Çarşamba günü Kızılay'ı gezdim. Hiçbir yer bilmediğim için bir oraya bir buraya yürüdüm. Dolaşırken zafer kültür çarşısına rastladım. Bir sürü kitapçılarım olduğu bir yer altı çarşışı. Oradan iki tane kitap aldım Stephen King'ten Kara kule 3: Çorak topraklar ve Sadist . Kitapları aldıktan sonra pazar günü gitmeyi planladığım Nefes bara gittim yerini öğrenme amaçlı. Bu arada küçük şişelerde satılan sıkma portakal suları çok lezzetliydi. Rastlarsanız alın sıcak havalarda iyi gidiyor.

Perşembe günü değişik bir yer olsun diye Atatürk Kültür Merkezine gittim. Düşündüğüm gibi bir yer çıkmayınca oradan Kızılay'a kadar yürüdüm. Fotoğraf çeke çeke.

Cuma günü Anitkabir'e gittim. Ondan önce kulaklık almak için Demirtepeye gittim. Kulaklığı aldıktan sonra Anıtkabire doğru yürüdüm. Çok güzel bir yer Anıtkabir bir şekilde imkan yaratıp gidilmeli. Sadece Anıtkabir'in dış tarafından resimler çektim. Müze kısmında çekime izin vermiyorlar. Müzeyi gezdikten sonra iki tane anahtarlık aldım hatıra olsun diye... Böylece yorgun bir şekilde günüm bitti.

Cumartesi Sarp ve Kerem (Tanoren) abiyle buluştum. Sarp'ın japoca kursu olduğu için önce Kerem abiyle Starbucks'ta buluştum Yaklaşık 2 saat sonra Sarp arkadaşı Kürşat'la birlikte geldi. Ancak yarım saat kalabildiler.( Sarp DVD'ler için teşekkürler ) Ardından Kerem abinin eşi Damla abla geldi onunla tanıştım.Kerem abi de ben de bayağı aç olduğumuzdan ( kahvaltı edememiştim o gün ) biraz daha oturduktan sonra Leman kafeye gittik. Leman kafe çok hoş bir yerdi. Her yerde karikatür vardı (tablolar, masalardaki camın altında ,menü kitabında , tabaklı altında ) Leman kafeden sonra bana bana birkaç kitap evinin yerini gösterdiler ve ayrıldık. Sonra almayı çok istediğim diskdünya kitabını aramaya başladım. Birkaç cildini buldum ( 2,7,8,9) ama birinci kitabı aradığım için almadım. Dokuzuncuncu kitabı görünce internette arattım kaç kitap diye 38 kitapmış ve hala devam ediyormuş. Otuz sekiz kitap oku oku bitmez :)
Neyse o gün Stephen King'ten Hayvan Mezarlığını ve Nietzsche'den İnsanca Pek insanca kitabını aldım. Aslında kitapları Amasya'da okumayı planlıyordum ama dayanayıp Stephen King'ten Sadist kitabını okudum :)

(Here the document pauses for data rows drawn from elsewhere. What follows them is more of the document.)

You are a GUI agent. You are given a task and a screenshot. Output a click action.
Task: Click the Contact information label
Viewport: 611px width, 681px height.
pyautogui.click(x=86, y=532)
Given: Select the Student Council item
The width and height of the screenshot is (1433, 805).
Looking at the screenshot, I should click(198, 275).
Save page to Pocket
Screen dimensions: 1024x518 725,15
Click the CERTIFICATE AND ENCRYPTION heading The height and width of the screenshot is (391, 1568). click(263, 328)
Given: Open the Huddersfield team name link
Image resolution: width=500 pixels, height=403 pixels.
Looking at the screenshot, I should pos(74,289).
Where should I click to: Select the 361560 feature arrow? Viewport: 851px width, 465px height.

Pazar günü ise tek etkinliğim Nefes barda Ensemble Galatia'yı dinlemek oldu. Ankara'ya gelmişken grubu dinlemeden gitmek olmazdı. Grubu yaklaşık 2 yıl önce televizyonda görmüştüm. İnternette araştırdıktan sonra her pazar nefes barda olduklarını öğrendim böylece nefes bara yolum düştü. Grup saat 21.00'da ( her pazar saat 21.000 sahne alıyorlar ) sahne aldı. Saat 19.00 'da nefes bara gittiğim için grubun son hazırlıklarını izleme şansım oldu ( son hazırlıkları izlemeyi severim ilginç oluyor ). Şansıma o gün grubun vokalisti olan Senem Gökçe Okullu yoktu :( . Grubun konseri başladıktan sonra ön sırada bir abi oturuyordu. Ben de yalnız olduğum için yanına gittim oturdum . Biraz konuştuktan sonra Cem abiyle Ensemble galatia'yı her hafta dinlemeye geldiğini söyledi. Gruptakiler arkadaşıymış. Ben de Cem abiye anime hakkında birkaç şey anlattım :) . ( grubun demo albümü için Ensemble Galatia demo albüm ) Otobüsler 12'den sonra yola çıkmadığı için 23'te ayrıldım. Ankara'ya gelirseniz Nefes bara gitmenizi öneririm ortam çok güzel ve tabi ki Ensemble Galatia'yı canlı dinleyebilmekte var. Grubun tarzını beğenirseniz Omnia grubunuda öneririm aynı tarz müzik yapıyorlar.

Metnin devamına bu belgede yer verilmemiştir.